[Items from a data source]
####
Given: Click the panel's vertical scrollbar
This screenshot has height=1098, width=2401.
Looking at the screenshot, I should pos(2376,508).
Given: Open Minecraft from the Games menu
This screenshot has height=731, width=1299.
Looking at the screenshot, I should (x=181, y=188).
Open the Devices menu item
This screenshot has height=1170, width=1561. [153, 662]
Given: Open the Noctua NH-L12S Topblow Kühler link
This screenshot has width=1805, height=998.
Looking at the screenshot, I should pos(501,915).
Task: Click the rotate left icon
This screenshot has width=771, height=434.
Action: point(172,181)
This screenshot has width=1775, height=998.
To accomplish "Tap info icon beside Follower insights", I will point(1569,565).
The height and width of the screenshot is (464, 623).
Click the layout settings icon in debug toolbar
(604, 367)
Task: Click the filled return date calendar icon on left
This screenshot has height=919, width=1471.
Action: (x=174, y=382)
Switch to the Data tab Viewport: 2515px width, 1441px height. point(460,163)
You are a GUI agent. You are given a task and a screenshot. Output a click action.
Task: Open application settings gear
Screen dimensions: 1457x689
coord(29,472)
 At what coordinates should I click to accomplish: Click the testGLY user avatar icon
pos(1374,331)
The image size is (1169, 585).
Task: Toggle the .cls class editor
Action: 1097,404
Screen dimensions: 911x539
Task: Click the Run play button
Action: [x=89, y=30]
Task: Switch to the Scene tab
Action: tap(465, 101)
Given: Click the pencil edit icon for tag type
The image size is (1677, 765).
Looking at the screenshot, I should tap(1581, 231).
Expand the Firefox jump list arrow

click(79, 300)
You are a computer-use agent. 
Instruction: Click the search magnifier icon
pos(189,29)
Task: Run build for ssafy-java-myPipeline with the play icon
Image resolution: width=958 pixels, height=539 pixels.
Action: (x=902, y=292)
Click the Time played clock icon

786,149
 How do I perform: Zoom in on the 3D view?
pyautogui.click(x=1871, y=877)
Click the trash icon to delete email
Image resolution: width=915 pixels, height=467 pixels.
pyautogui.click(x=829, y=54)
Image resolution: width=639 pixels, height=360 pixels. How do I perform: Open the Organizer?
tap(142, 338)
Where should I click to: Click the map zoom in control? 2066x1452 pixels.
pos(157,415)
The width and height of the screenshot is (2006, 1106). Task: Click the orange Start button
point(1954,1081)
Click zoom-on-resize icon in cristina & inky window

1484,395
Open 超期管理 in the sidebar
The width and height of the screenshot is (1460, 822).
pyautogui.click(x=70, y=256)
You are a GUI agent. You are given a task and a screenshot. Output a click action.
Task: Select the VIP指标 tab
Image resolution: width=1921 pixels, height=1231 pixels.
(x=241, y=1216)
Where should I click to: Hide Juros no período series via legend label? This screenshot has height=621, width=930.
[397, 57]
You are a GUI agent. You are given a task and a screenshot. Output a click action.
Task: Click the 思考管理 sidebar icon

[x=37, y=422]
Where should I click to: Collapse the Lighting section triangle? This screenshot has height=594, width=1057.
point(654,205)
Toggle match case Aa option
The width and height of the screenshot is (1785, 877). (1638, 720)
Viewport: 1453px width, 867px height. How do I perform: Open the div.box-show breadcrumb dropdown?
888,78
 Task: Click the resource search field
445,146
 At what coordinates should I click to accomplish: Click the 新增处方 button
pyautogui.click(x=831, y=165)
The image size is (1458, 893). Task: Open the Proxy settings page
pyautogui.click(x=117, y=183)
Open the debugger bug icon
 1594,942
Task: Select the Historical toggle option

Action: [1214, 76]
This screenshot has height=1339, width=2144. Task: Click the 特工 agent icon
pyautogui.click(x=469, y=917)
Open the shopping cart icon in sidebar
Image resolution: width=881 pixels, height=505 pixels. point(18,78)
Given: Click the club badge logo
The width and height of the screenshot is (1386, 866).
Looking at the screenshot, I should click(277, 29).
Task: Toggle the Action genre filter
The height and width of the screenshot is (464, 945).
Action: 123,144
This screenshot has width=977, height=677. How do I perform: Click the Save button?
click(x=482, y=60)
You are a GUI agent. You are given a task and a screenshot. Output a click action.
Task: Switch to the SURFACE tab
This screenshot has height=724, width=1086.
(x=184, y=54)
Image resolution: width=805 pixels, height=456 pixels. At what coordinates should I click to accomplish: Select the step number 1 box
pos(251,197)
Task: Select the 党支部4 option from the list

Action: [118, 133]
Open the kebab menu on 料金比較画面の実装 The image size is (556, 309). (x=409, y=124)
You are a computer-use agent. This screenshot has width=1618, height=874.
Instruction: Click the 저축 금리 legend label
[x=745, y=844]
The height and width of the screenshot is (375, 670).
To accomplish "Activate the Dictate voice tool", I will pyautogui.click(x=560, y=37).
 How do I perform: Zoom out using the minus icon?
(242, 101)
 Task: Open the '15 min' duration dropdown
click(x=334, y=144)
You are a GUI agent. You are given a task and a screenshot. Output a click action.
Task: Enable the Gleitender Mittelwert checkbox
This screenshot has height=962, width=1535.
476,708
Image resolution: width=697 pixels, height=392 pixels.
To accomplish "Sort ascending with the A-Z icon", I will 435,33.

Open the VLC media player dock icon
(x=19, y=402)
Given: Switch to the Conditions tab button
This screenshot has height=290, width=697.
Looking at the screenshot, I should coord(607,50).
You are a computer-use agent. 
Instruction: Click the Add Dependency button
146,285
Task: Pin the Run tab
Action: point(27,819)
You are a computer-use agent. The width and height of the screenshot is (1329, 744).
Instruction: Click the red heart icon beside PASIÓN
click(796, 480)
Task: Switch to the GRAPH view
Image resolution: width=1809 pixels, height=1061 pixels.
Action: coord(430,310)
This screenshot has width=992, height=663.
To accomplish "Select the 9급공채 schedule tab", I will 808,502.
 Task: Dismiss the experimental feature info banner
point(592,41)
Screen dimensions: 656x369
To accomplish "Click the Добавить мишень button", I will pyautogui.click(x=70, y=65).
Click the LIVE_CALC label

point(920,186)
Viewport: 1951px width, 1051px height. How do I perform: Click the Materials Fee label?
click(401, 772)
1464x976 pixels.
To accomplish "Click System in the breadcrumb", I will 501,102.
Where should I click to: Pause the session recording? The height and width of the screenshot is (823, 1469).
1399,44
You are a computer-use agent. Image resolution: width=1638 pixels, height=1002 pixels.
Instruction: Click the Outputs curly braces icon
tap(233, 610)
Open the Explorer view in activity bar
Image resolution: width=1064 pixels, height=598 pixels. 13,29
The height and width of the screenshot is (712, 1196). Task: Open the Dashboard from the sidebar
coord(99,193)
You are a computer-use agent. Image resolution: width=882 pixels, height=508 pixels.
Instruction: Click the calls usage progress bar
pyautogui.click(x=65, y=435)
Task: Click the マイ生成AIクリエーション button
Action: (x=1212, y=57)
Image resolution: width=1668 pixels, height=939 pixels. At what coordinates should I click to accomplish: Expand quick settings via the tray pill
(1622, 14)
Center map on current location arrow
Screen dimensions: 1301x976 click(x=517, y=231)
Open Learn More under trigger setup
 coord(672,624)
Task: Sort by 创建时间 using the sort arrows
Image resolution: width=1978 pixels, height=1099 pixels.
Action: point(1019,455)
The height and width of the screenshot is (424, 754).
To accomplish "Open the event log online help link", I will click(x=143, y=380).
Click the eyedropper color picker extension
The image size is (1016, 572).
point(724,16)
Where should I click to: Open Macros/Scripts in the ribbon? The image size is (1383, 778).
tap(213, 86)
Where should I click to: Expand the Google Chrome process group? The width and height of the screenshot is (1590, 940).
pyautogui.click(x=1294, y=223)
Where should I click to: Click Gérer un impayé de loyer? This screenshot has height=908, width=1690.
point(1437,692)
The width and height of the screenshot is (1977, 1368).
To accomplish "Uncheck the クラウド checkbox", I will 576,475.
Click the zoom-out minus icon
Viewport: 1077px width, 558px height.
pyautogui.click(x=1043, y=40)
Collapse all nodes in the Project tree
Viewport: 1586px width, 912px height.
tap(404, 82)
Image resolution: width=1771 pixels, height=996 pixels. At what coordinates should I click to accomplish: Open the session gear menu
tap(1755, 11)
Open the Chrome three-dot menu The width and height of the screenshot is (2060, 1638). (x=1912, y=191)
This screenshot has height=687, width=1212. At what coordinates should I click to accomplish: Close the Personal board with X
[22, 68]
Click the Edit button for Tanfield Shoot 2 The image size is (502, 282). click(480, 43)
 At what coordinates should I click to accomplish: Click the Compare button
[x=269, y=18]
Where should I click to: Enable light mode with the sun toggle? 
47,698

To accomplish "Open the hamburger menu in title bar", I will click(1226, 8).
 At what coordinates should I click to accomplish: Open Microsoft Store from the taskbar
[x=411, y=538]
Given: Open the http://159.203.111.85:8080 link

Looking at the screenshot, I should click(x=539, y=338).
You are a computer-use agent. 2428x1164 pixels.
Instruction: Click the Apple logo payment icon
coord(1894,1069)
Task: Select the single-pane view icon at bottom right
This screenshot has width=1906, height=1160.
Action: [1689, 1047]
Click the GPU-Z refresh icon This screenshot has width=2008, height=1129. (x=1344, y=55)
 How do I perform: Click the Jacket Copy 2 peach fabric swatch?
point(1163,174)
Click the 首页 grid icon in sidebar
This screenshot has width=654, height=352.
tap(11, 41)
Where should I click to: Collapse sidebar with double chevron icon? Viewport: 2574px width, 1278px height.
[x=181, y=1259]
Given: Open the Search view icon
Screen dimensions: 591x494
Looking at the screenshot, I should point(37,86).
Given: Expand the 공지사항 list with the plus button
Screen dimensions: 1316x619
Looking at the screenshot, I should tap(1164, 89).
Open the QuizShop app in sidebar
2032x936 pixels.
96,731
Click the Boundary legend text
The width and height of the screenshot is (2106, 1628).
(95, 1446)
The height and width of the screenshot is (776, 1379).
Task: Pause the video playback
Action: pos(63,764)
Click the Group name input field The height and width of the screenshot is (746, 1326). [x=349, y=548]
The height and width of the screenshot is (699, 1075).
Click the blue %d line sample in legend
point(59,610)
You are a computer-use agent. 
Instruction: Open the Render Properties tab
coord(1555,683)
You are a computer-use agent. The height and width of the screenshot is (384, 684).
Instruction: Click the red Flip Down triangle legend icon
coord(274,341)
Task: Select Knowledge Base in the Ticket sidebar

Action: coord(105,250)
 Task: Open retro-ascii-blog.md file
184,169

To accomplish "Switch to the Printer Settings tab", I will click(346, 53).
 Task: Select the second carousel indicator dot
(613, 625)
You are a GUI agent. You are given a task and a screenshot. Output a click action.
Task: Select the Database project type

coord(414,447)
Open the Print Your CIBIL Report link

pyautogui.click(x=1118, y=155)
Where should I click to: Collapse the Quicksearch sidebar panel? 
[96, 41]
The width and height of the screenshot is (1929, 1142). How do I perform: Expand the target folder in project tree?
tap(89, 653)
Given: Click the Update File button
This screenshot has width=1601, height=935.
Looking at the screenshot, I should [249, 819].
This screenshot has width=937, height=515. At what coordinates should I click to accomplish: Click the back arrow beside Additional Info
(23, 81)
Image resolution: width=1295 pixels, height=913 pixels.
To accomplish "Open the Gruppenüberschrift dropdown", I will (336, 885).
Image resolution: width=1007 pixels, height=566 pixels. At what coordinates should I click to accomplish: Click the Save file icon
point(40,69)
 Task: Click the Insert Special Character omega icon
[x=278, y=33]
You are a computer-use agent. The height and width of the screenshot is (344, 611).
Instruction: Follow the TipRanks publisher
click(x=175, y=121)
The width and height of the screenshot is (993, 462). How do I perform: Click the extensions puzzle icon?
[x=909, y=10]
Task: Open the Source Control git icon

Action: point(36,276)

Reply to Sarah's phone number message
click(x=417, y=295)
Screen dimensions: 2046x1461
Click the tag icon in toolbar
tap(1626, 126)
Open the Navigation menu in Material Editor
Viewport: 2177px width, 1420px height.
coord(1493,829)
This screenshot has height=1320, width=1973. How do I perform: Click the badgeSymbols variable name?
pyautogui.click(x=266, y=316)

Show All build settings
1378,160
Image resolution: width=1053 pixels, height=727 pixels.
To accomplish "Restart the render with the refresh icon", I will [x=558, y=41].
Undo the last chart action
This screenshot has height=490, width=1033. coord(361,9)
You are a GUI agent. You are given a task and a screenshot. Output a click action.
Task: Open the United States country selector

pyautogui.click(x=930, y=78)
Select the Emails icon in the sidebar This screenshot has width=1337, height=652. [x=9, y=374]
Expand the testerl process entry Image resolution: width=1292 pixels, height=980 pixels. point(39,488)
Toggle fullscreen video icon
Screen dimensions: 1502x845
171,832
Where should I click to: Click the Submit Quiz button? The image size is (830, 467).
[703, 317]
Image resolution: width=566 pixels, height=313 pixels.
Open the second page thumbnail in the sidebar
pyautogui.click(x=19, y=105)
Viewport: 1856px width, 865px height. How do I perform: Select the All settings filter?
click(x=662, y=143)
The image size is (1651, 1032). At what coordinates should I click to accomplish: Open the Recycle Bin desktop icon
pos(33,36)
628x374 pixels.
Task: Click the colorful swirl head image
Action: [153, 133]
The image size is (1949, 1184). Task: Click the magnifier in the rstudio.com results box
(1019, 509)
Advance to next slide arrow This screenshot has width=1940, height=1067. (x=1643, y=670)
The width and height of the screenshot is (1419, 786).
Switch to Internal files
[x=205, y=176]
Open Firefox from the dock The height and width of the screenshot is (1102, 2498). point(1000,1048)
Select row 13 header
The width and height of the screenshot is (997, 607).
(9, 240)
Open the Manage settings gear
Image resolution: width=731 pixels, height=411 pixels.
####
The answer is the run of lines above from the line containing "This screenshot has height=731, width=1299." through the line containing "Given: Open the Noctua", copied exactly and alone.

This screenshot has height=731, width=1299.
Looking at the screenshot, I should (x=181, y=188).
Open the Devices menu item
This screenshot has height=1170, width=1561. [153, 662]
Given: Open the Noctua NH-L12S Topblow Kühler link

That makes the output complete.